仮にゴブリン共の戦力が想像以上であったのなら、そのまま自分の手柄にし、想定以下ならビルディに責任を擦り付ければいい、とブルク・ハルトは考えた。
「早く本国に知らせろ、ビルディ!!」
「はっ、了解いたしました」
そう言うと、ビルディは一礼し、退出した。ドアを閉めると一人呟く。
「想像以上に腐っているな、、まぁ、後で処罰されるのは自分だというのに、せいぜい首でも洗っておけ。ブルク・ハルト閣下、、」
ニヤリともせず、早馬を出すため混乱する外へと向かった。
「テメーふざけるな!!コレは大事な商品だ。捨てるなんて出来るかぁ!!!」
「命あっての物種って知ってるかオッサン!!ちょっ離せ、追い付かれるぞ」
アルドとゼニスキーは荷物を引っ張り合う。筋肉質なアルドは見た目通り力が強い、しかしゼニスキーはその力をもはねのける。それは執念か其れとも元々力が人並み外れて強かったのか。
「ハァハァ、なんつー力だよ。あんた本当に商人か?」
「駄目ですよ。ゼニスキーさんはお金が絡むと物凄い力を発揮しますから」
馬車を操縦していたエルフの少年はヤレヤレと両手を挙げて、ため息混じりに呟いた。ゼニスキーはまるで狼のようにガルルッとアルドを威嚇する。仕方がないとアルドは積み荷から手をはなし槍を構える。
「もういい。砦も近い援軍が直に、、」
アルドは砦を見ると、砦から蜘蛛の子を散らすように商人達が逃げだしていた。砦を通り過ぎるまでには全員逃げれそうだが、問題なのは砦にいるはずの兵士達に動きがない事だった。
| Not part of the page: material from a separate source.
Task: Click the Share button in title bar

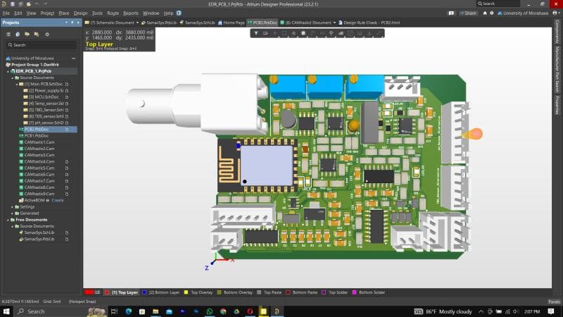Action: coord(468,13)
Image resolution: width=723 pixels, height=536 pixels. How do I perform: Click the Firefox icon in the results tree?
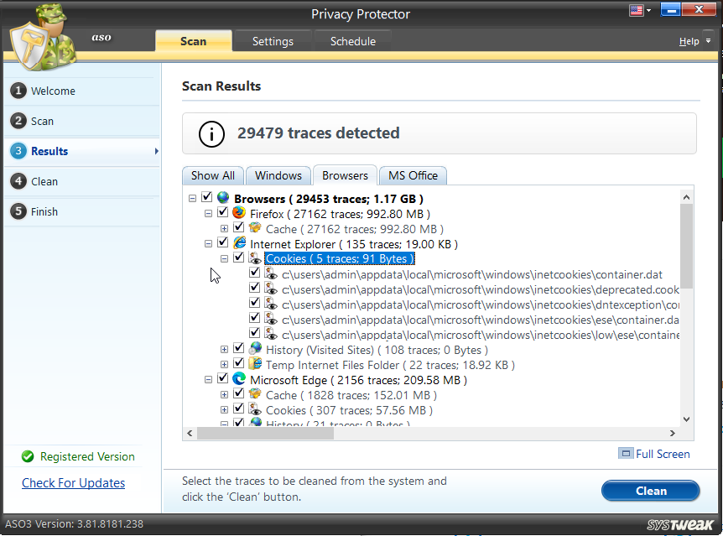(239, 213)
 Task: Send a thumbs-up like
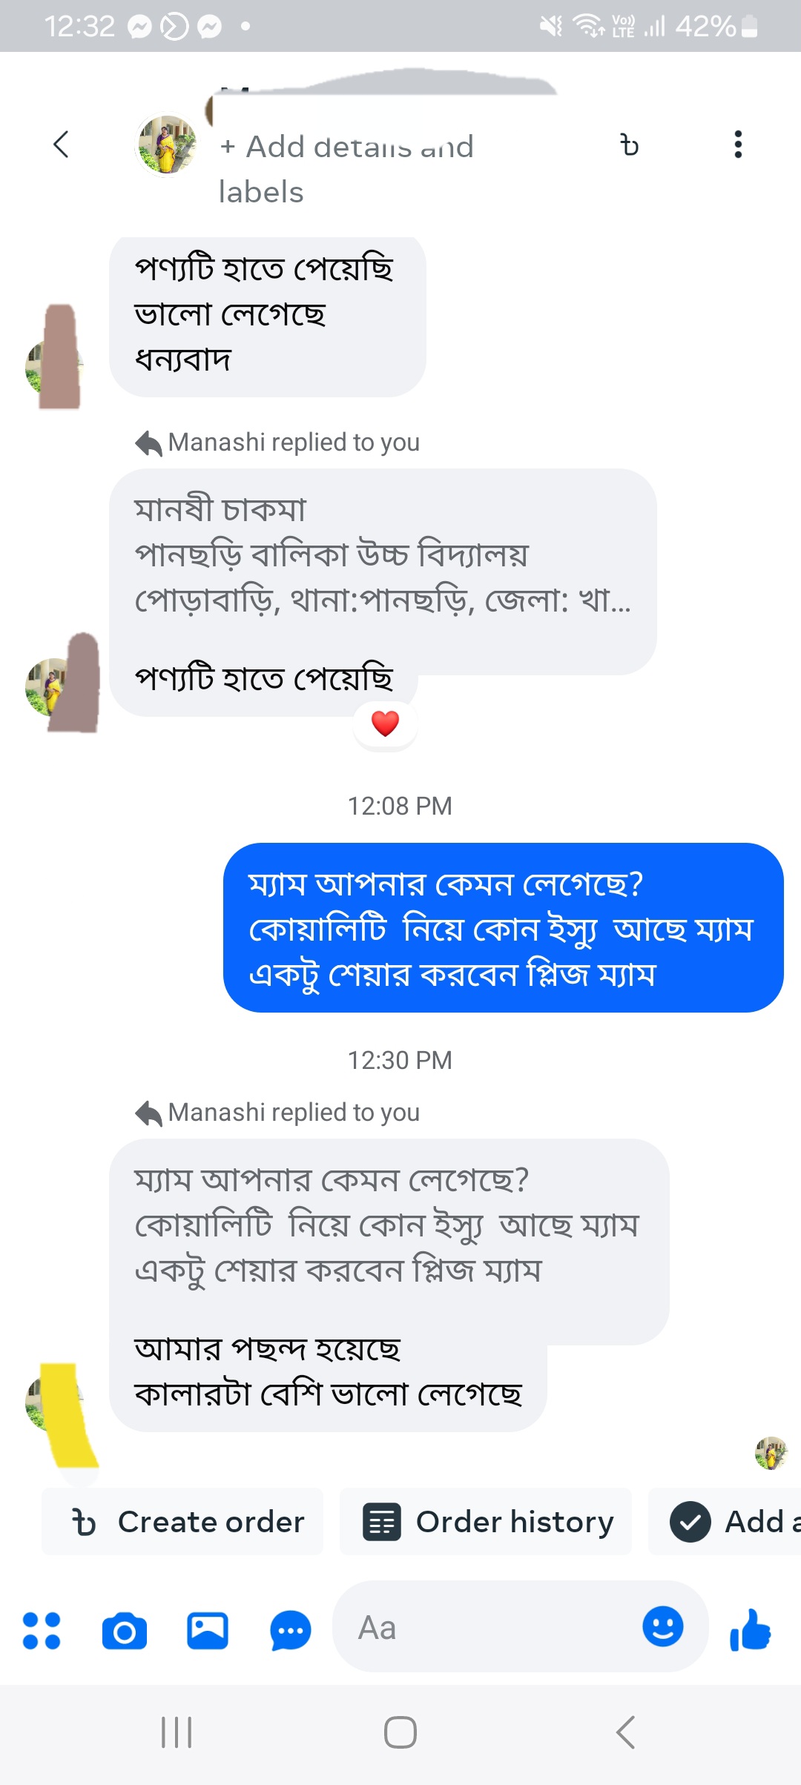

「籠城か。どうやら援軍は期待できそうに無いが、立て籠もるよりは逃げた方が生き残る確率は高いだろうに見誤ったな」
アルドはまたも追い付いてきたゴブリンを一線し命を奪うと、頭をポリポリとかく。前方の砦から商人達がすべて逃げ出し、最後尾にアルド達の馬車が追い付いた。
「おい見て見ろ」
ゼニスキーは通り過ぎ後方になった砦を指差す。ゴブリンの群が馬車を離れる、アルドもそちらに視線を向ける、その先の砦には無数のゴブリンが向かっていた。
「多分だが、砦の奴らは駄目だな。奴らの怪力の前には砦のちゃちな扉なんぞ、藁みたいなもんだ」
まさしくその通りで、砦ほあれよあれよとゴブリンな囲まれ逃げ場すらなくなった。砦にいたもの達は全滅だろうとアルドは思っていると、前方から単騎駆けの衛兵がスピードを落とし、アルド達に話しかけてきた。
「私は関所警備副隊長ビルディ、ここの主人は誰だ。話がしたいのだが、君か?」
「そいつはただの旅人だ。この馬車の主人はこのゼニスキーだぜ。衛兵さん」
ゼニスキーが身を乗り出す。衛兵は兜を被っているのでよく顔が見えなかったが、2枚目に分類できるほどには整った顔立ちで、浅黒い肌が魅力的な野性味ある男だった。筋肉の付き方や物腰からはかなりの使い手であるとアルドは値踏みした。
「ではそちらの旅人に質問だ。あれはゴブリンかね?君はどうみる?」
「別種だと思うね。スピードとパワーは段違い、オマケに素早くて、集中しなければ当てるのにも苦労する。だが、【礫】で、、礫ってのはストーンバレットの威力が弱めの奴でーを当てた感じだと。打たれ弱い印象はあるな」
「【ナガレモノ】か、、折り入って君達に頼み事があるのだが聞いてくれないか?実は君達にゴブリンを引き付けてもらいたいのだ」
「ちょっと待ってくれ、何だって俺達がそんな事しなけりゃならんのだ?俺は只の商人で逃げるのも手一杯だってのに」
「あれがゴブリンで、ゴブリン性質を持っていたのなら、ここで根絶やしにしなければ後々困ることになるかもしれないからだ」
アルド自身考えないようにしていたが、その通りだった。ここでゴブリンを根絶やしにしなければ後々禍根を残す事になる。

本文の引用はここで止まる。